The Christian market took to her immediately, as I remember (these were the last years in which I paid any attention to that world before my ongoing attempts to digest All Music Ever took over my life); the secular pop market did not, particularly; but the Latin market, less unwilling to hear religious love as a metaphor for carnal love and vice versa, embraced her too. It helped that with this song, her first Spanish-language single, she put her best foot forward.

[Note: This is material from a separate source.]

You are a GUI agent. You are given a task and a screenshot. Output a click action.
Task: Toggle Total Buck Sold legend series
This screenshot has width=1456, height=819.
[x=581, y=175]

"Llegar a Tí" (to get to you) is a strong love ballad in any context, with crisp production that wouldn't have been out of place on any Lilith Fair-adjacent record, and with MDO providing angelically-smooth background vocals (that's them sighing "y volar... y soñar"). The lyric could easily be taken to refer to a human lover: its central image, of love being so powerful that it allows the lover to literally fly to her beloved, had been used by R. Kelly three years earlier in a song that owed much to church traditions. But prickly consciences could be soothed by the chastity and wide-eyed devotion of the lyric, which floats in such gauzy nonspecificity that the song is not just a marketer's idea of heaven, but many Christians' too.